2005-11-24 13:12:24 China Daily




  An 80-kilometer swathe of polluted water in the Songhua River was expected to reach Harbin City‘s water supply at about 5 AM today, according to local officials yesterday giving their first detailed explanation for the taps there being cut off.

  The worst stretch of contaminated water will pass the capital of northeast China‘s Heilongjiang Province on Saturday morning, said a provincial environment protection bureau official.


  On Wednesday, the State Environment Protection Administration confirmed that pollutants containing benzene and nitrobenzene had contaminated the river after a chemical-plant blast in its upper reaches, leaving a trail of dead fish.

  The explosion on November 13 in Jilin City, in neighboring Jilin Province, had forced Harbin to announce that it would cut off its water supply for four days from Tuesday midnight. The city of 3.8 million people relies largely on the Songhua for its water and is situated on its middle reaches.

  On November 20, a water-monitoring station in Zhaoyuan County on the provincial border found that levels of the two chemicals were much higher than State limits, said Li Ping, Heilongjiang environmental bureau spokesperson.


  At one time, the nitrobenzene level was 103.6 times higher than normal; and the contaminated belt of water was flowing at about 2 kilometers per hour, the bureau said.

  Zhang Lanying, director of Jilin University‘s Environment and Resources Institute, said that benzene, which does not dissolve in water, is a dangerous substance.

  "Massive amounts can lead to the disorder of blood cells; in other words, leukemia," she said.

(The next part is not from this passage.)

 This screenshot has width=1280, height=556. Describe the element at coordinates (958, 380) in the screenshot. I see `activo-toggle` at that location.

  "Harbin‘s move to cut off the water supply was not a knee-jerk reaction, "she added. "If the contaminated water had been supplied to households, the result would have been unimaginable."

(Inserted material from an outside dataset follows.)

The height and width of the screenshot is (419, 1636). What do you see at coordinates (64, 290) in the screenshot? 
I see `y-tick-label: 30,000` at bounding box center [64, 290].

  To speed up the flow of the river and dilute the contamination, Jilin City has increased the water discharge volume of Fengman Hydroelectric Power Plant, said a spokesperson.

  As for cities and counties downstream of Harbin, 90 percent rely on groundwater as their main water source, said Dong Shuhua, director of Heilongjiang Water Information Bureau. "They will not be very much affected."

  In Harbin, the panic buying of water and attempts to get out of the city were not as frantic on Wednesday as they had been in previous days, according to today‘s China Daily.


  Adding to residents‘ relief was 15 hours of water supply to parts of the city and availability of bottled water in shops and supermarkets.

  Zhao Wanxia, a salesperson, said she had stored enough water to last for a few days. "I first wash vegetables, then use the water to clean the floor or flush the toilet."

  More than 16,000 tons of bottled water was being transported to Harbin from neighboring cities including 10 train carriages carrying 1,000 tons from Shenyang, capital of northeast China‘s Liaoning Province.

  The city‘s 918 wells are all in operation and teams from Daqing Oilfield are drilling another 100, said Wang Zhengbang, deputy secretary of Harbin‘s municipal government.

  The government has designated 10 hospitals to treat patients in case they drink contaminated water and earmarked 10 million yuan (US$1.2 million) to deal with emergencies and 1 million yuan (US$120,000) to help the poor, elderly and those living alone.

  Wang urged residents to keep away from the riverbank for fear of contamination.

  Despite the water being cut off, officials have assured residents of the normal operation of the city‘s heating system, but they told people yesterday not to take water from the system for household use.